Extracted text:
I struggled to fit around my neck the myriad press passes I’d accumulated over the years
By
Jack Graves

   When it came time to take a photo following a recent interview with Patch’s Oliver Peterson, I struggled to fit around my neck the myriad press passes I’d accumulated over the years, along with the chain I once wore as Jacob Marley’s Ghost in a Christmas parade, and wondered at how ironic it would be were I to be strangled in the process.

    More likely even, I told him, was that I’d wind up buried under stacks of back issues (my ever-encroaching filing system) as in an Ionesco play, staring fixedly at my 1953 UNIVAC.

    “That was a bit embarrassing,” Paul Friese said, when I asked him if he’d seen the antique word processor in the background of the photo that Patch ran with my East Hampton High School Hall of Fame induction story. Oliver said he hadn’t seen such an ancient computer. Nor such an ancient sportswriter I’ll bet.

Provided records:
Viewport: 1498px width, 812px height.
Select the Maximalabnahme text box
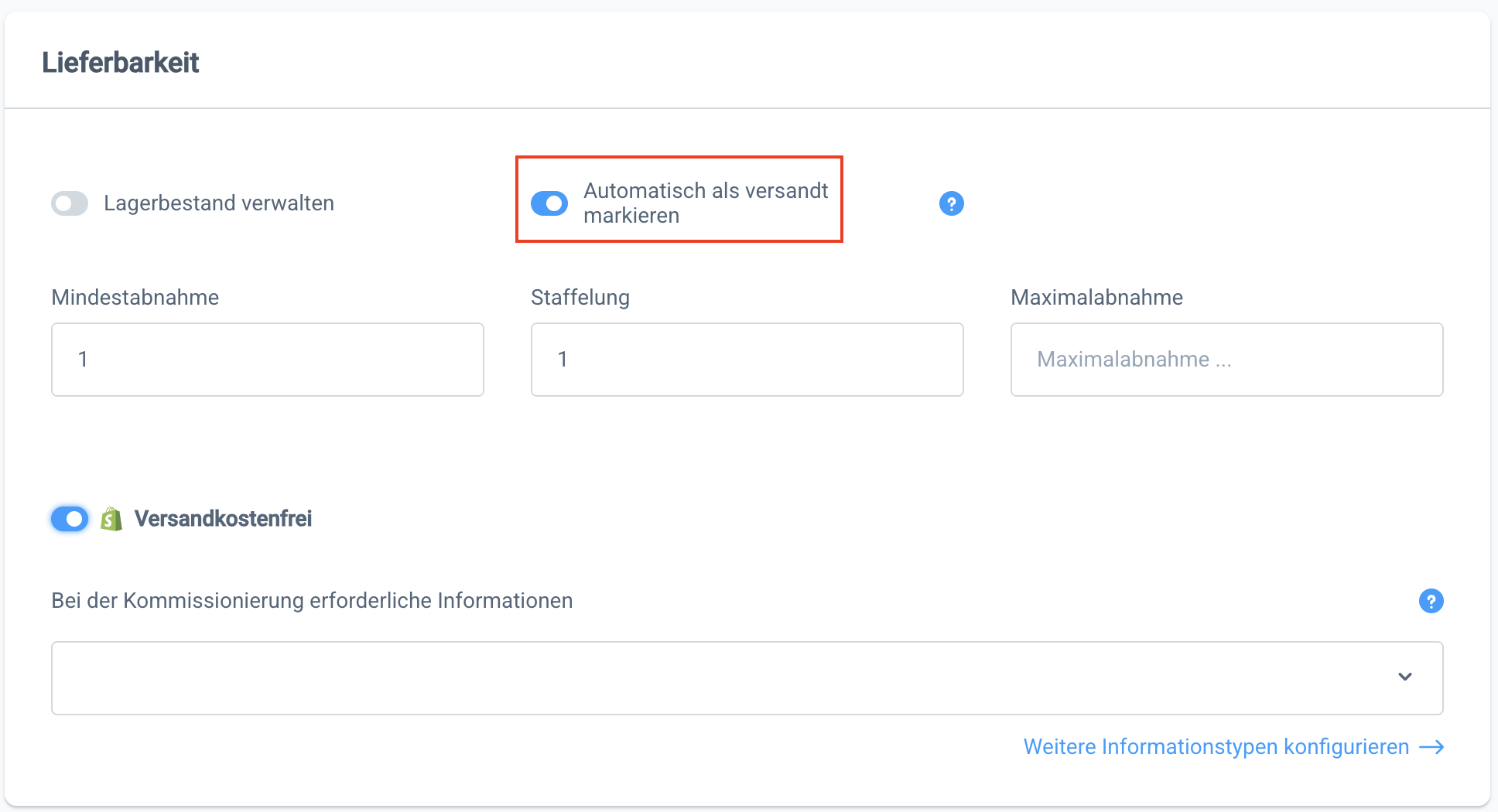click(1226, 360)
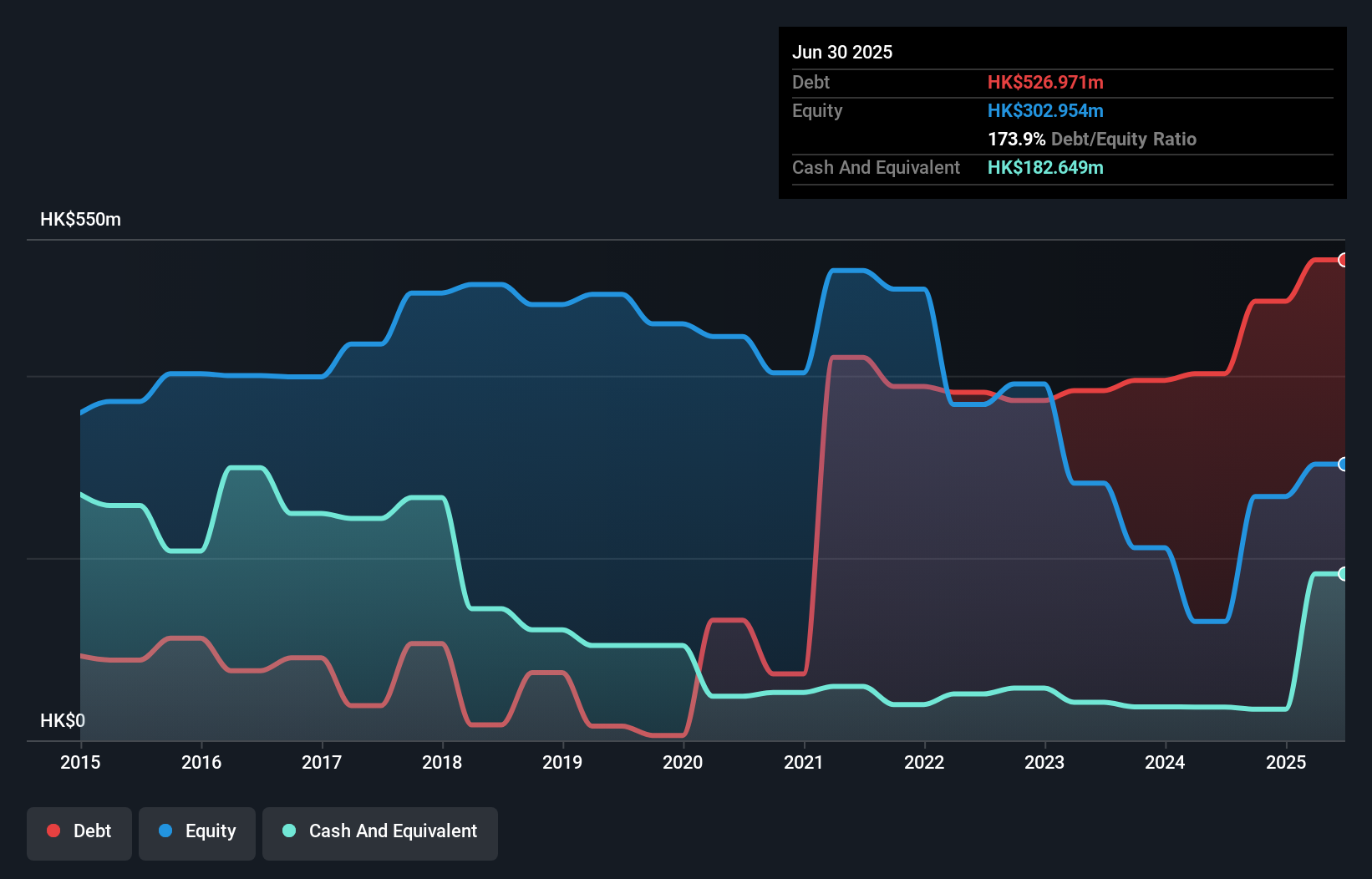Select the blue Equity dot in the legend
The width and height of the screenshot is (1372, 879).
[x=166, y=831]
* * *
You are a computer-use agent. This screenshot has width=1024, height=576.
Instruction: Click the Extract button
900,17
--
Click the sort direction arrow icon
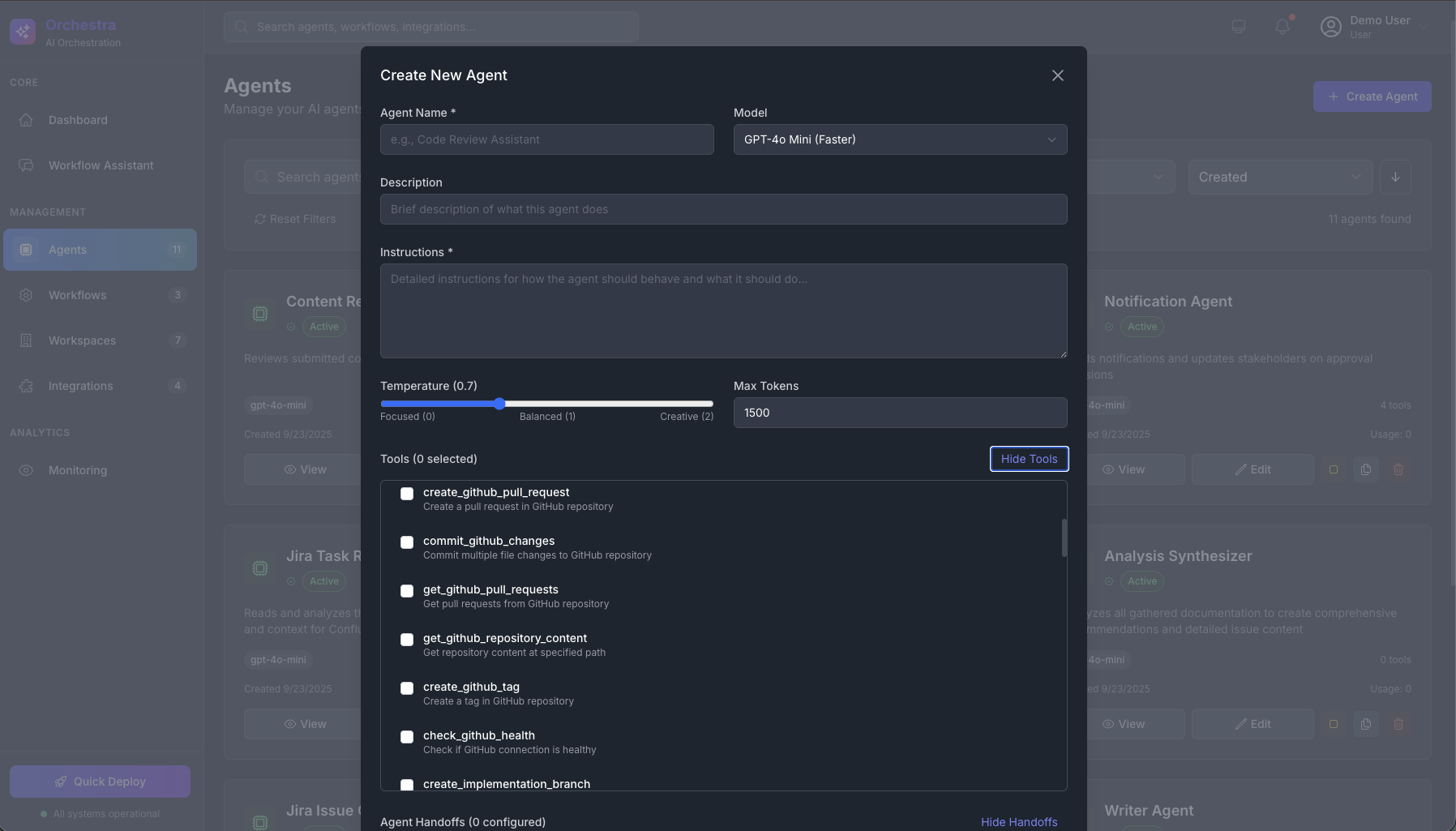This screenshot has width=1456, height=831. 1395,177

What to work on:
1) In the column, who conducted the recent interview that was followed by a photo?
2) Copy the stretch of rows from the line containing "Viewport: 1498px width, 812px height." through the line containing "[x=166, y=831]", and leave out the pictures.
The rows are unrelated to the column.

Responses to the tasks:
1) Patch's Oliver Peterson.

2)
Viewport: 1498px width, 812px height.
Select the Maximalabnahme text box
click(1226, 360)
Select the blue Equity dot in the legend
The width and height of the screenshot is (1372, 879).
[x=166, y=831]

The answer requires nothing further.